Jun 23, 2015


That is German for "spritz" as in "cookie". I think most of us are familar with this cookie from childhood. The recipe consists of basic ingredients, including staples such as flour, sugar, butter, and eggs. You can change the flavor by adding various extracts such as vanilla, orange, almond, etc.

The term "spritzgeback" actually means "to squirt". I remember trying a cookie press when I was in my 20's. It was a great tool when you wanted to mass-produce cookies during the holidays. I liked the uniformity of the cookies, but it lacked character and a challenge. So I decided to combine my love of baking cookies with my favorite kitchen tool: the pastry bag. I use pastry bags almost every day in my kitchen - from piping French Macarons ( in my sleep!) to filling some of my sandwiched cookies. Once you get a feel for piping, you tend to develop a rhythm, and uniformity in your cookies becomes apparent after much practice.

Although the spritz cookie is considered German in origin, it originates from the region of Alsace - which is bordered by Germany, Switzerland and France. German and French influences can be found here, as well as both languages being spoken, but where French dominates.
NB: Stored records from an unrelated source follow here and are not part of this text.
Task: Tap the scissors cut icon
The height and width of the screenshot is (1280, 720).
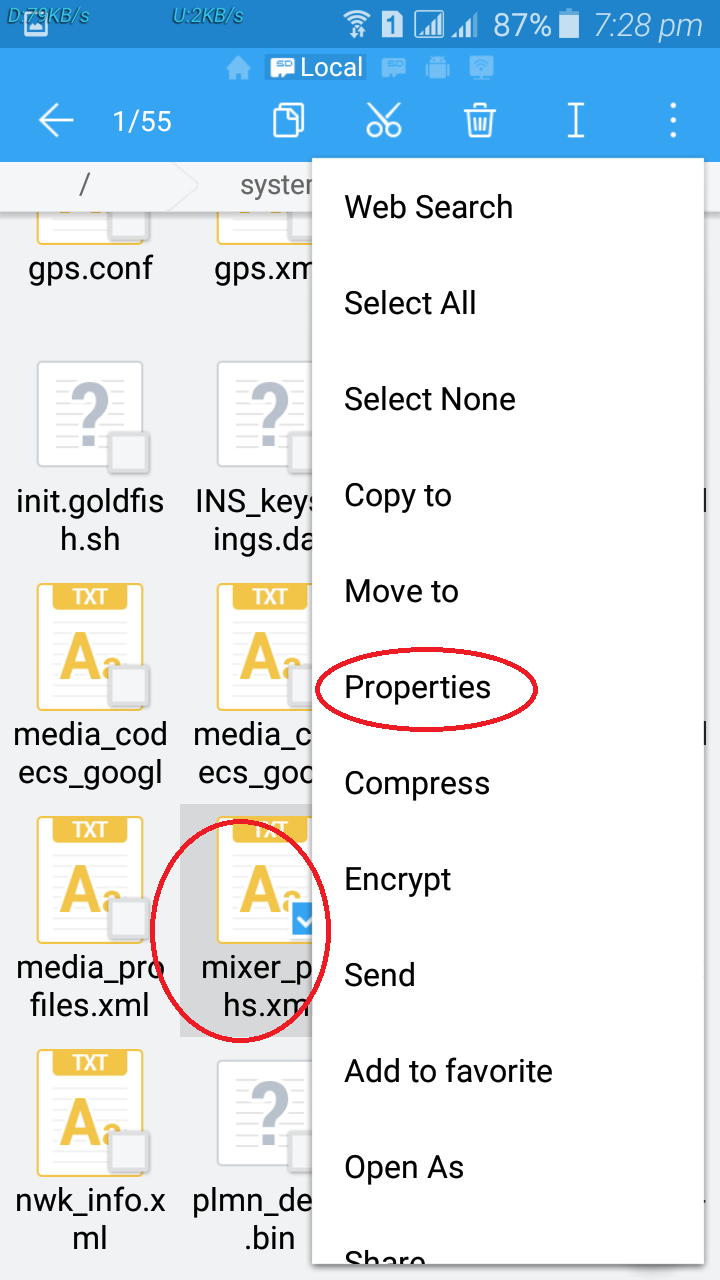Action: pyautogui.click(x=383, y=122)
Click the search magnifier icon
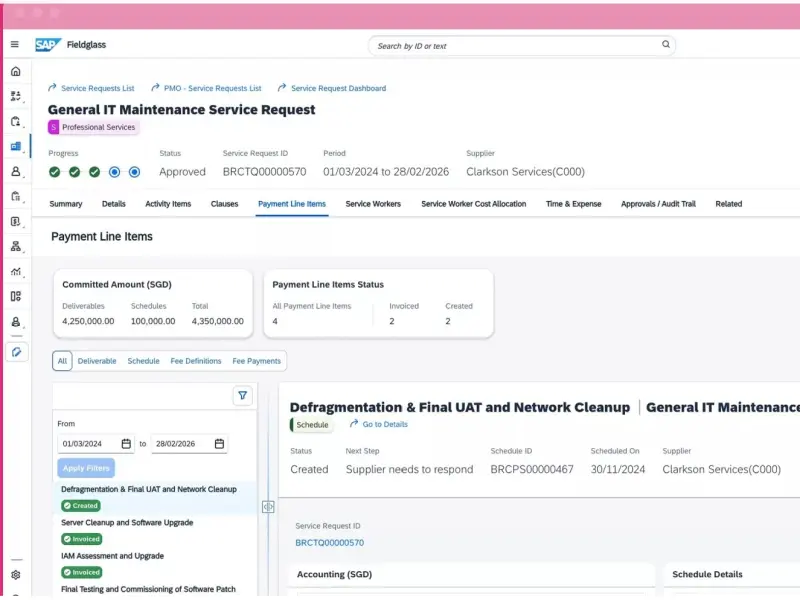Viewport: 800px width, 600px height. 666,45
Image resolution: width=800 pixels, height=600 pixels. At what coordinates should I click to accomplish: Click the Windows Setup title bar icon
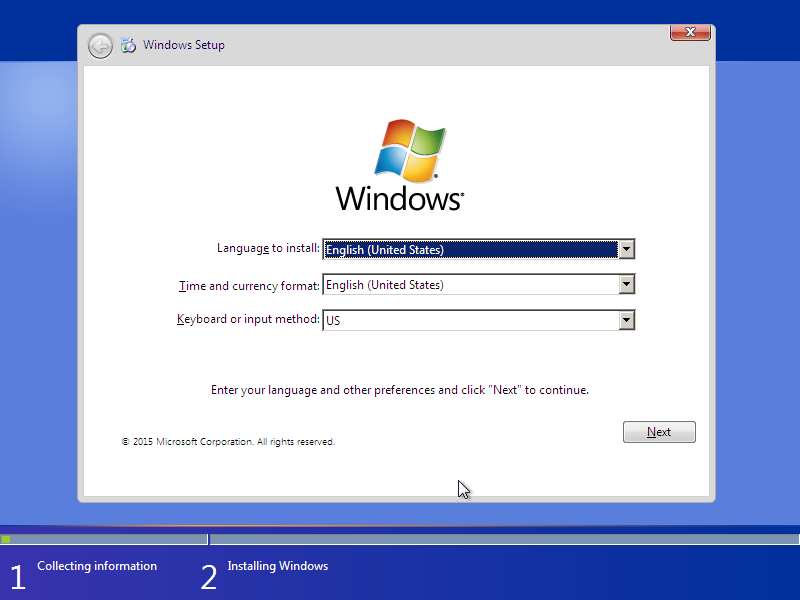point(129,45)
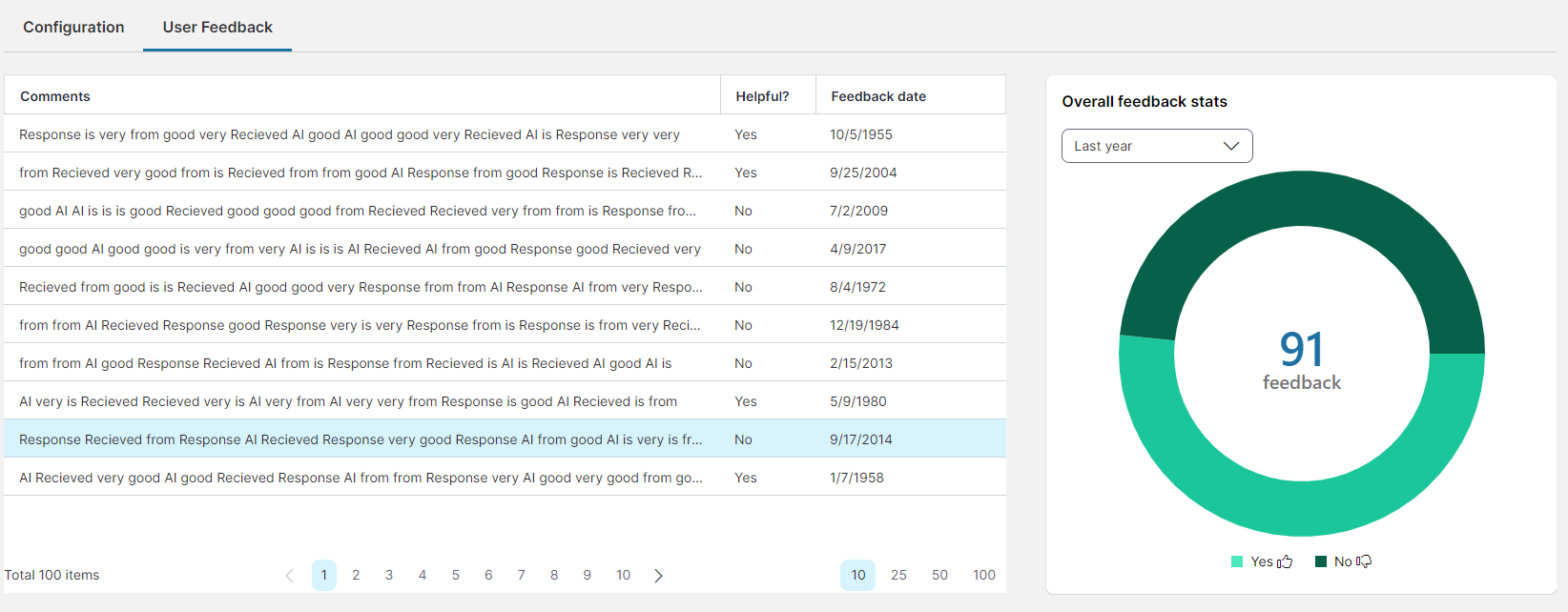
Task: Toggle the Yes legend color square
Action: [x=1237, y=561]
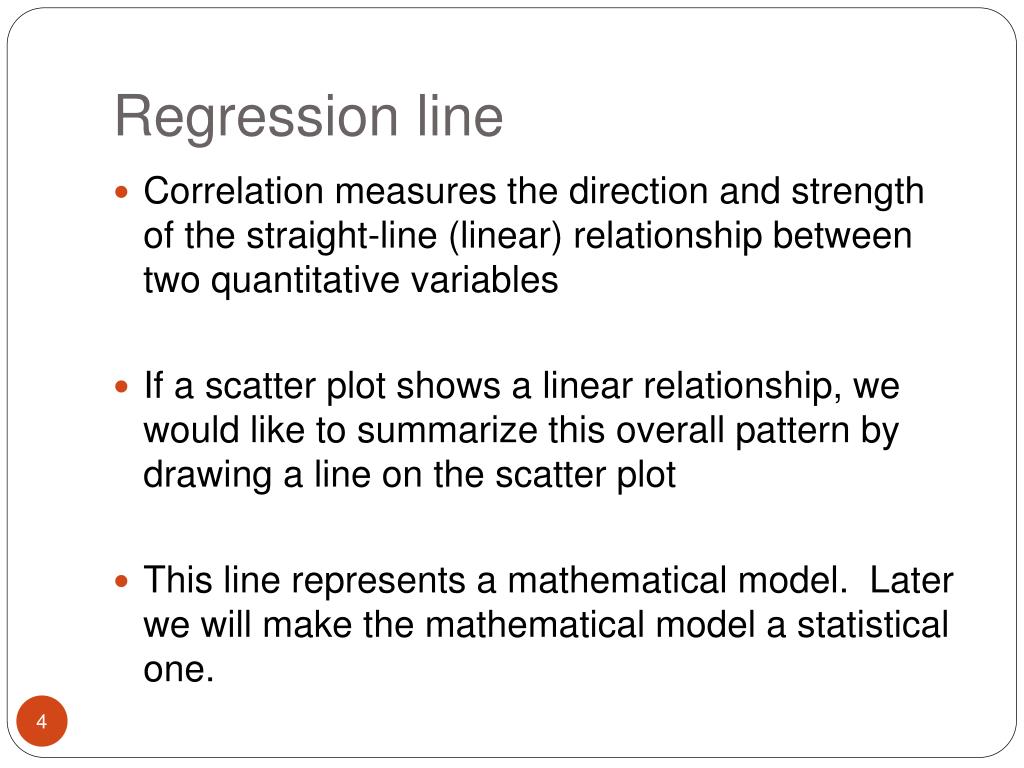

The spritz cookie dates back to the 16th century, Medieval Period.

The texture of the spritz cookie is slightly crisp, buttery and mildly sweet. It pairs well with fillings when sandwiched together. So how do I combine the German recipe with a French influence? That's where the pastry bag comes in. I decided to make the dough, keep it room temperature (so it piped easily), and use a star tip nozzle in my pastry bag. A few swirly turns later on parchment paper, and the lovely "German Rosette" was created.


I offer 3 rosette cookie flavors: raspberry (medium pink), rose water (light pink), and vanilla bean. Fillings can be either almond or vanilla bean, both of which meld well with any of the cookie flavors. Sandwiched together, they make a lovely presentation.

I hope you like them as much as I do!